Jedoch waren einige Gruppen dann doch deutlich grösser als 50 Personen. Alleine auf dem Bundesplatz demonstrierten über 200 Leute. Die Kantonspolizei Bern liess die friedlichen Demonstrierenden aber gewähren. Die Organisatoren des Gastro-Streikkomitees hatten sich im Vorfeld eine Bewilligung von der Stadt eingeholt – ursprünglich für eine Kundgebung auf dem Bahnhofplatz.

Kanton und Bund lassen Mieter im Stich
Seinen Ursprung hatte der Gastrostreik bei eher linken und alternativen Beizern in der Stadt Bern. Jedoch haben sich innerhalb von wenigen Tagen 138 Berner Gastrobetriebe aus dem ganzen Kanton den Forderungen des Komitees angeschlossen. Eines der Anliegen ist, dass Arbeitnehmende mit einem Lohn von unter 4000 Franken eine Kurzarbeitsentschädigung von 100 statt 80 Prozent erhalten. Wegen der tiefen Löhne und des Ausfalls des Trinkgelds kommen manche fast nicht mehr über die Runden.

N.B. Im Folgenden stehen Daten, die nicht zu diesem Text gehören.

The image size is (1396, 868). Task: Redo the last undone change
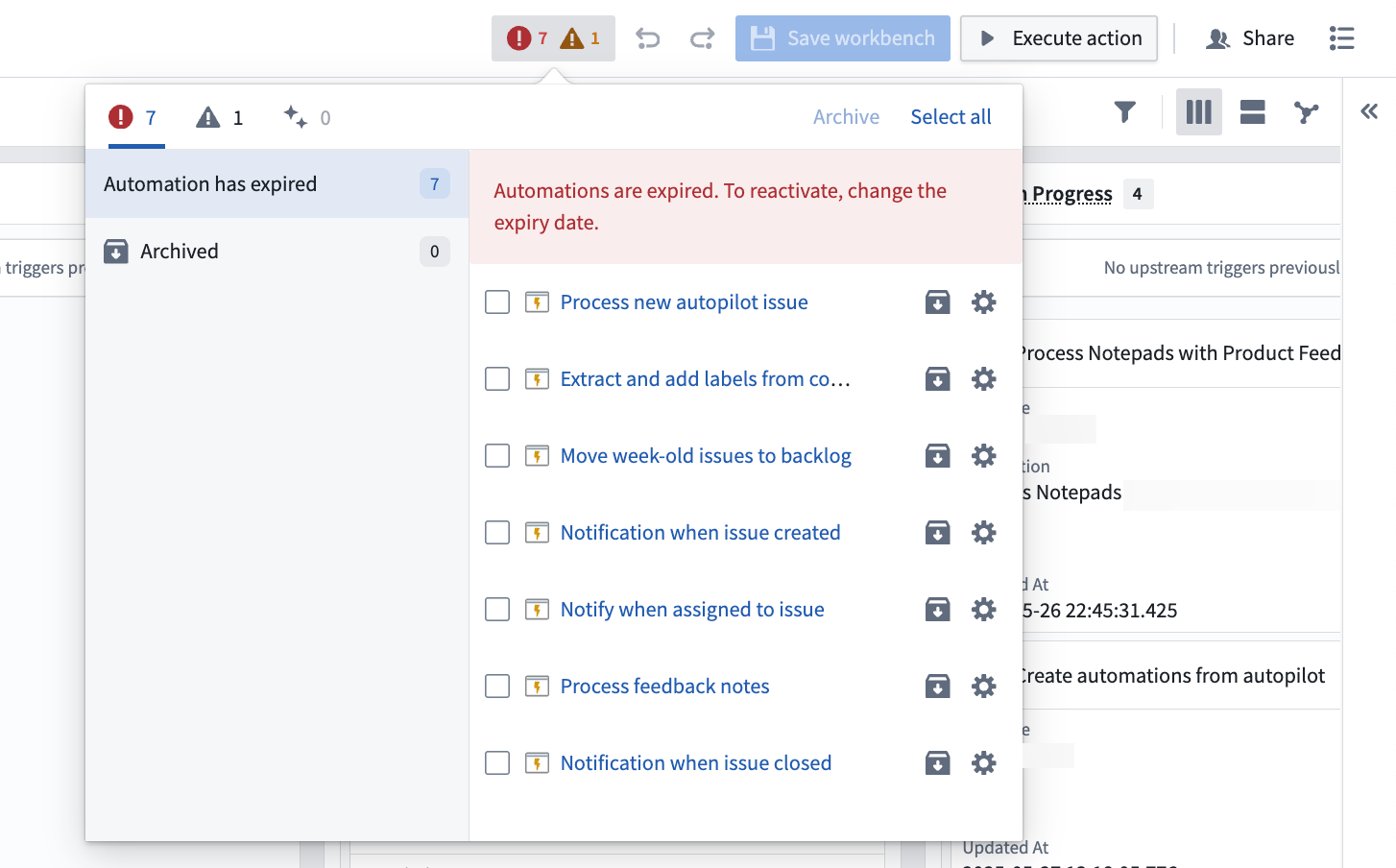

Weiter fordert das Gastro-Streikkomitee ein Entgegenkommen bei den Restaurantmieten. Das nationale Parlament liess eine entsprechende Vorlage während der Wintersession abschiffen. Der Kanton Bern hat – im Gegensatz zu anderen Kantonen – noch keine Lösungen für Gewerbemieter gefunden.

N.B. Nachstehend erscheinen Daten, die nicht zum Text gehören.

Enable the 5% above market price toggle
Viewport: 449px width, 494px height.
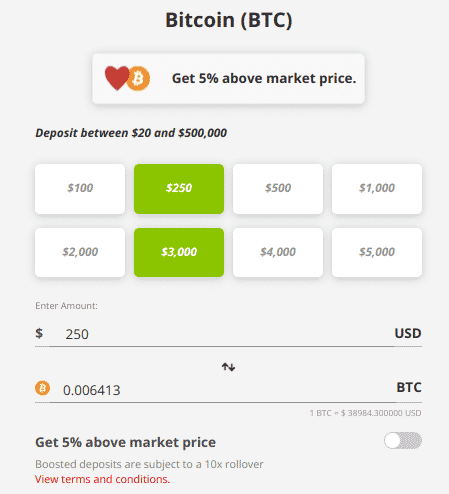coord(403,441)
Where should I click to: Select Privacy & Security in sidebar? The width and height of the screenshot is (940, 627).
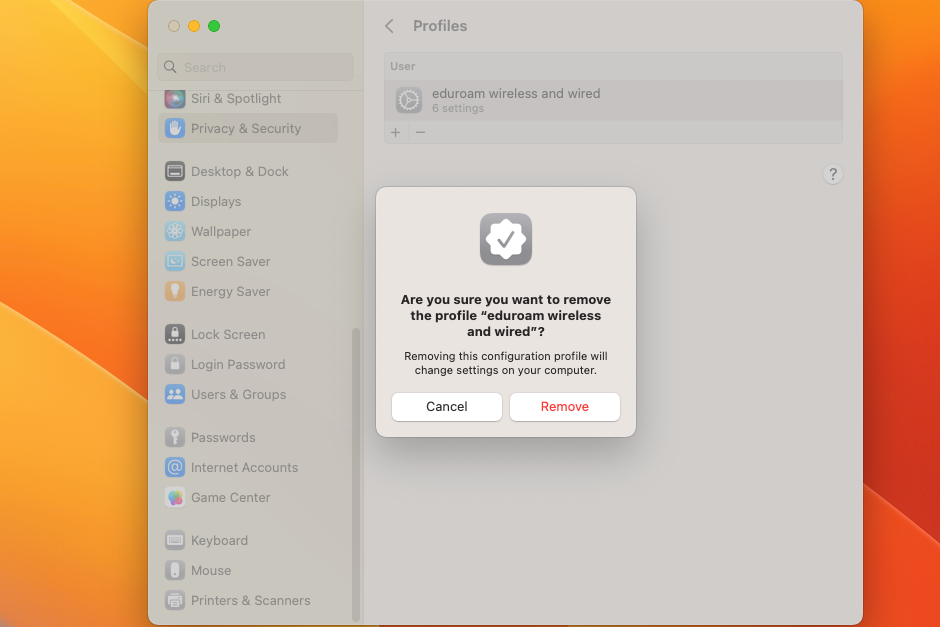[245, 128]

Während einige Beizer den Streik zwar ideell unterstützten, hatten ihre Betriebe dennoch weiter offen. Andere, wie etwa die Reitschule oder die Turnhalle, teilten nicht nur die Forderungen, sondern streikten tatsächlich. Ihre Türe waren am Samstag die ganze Zeit über geschlossen.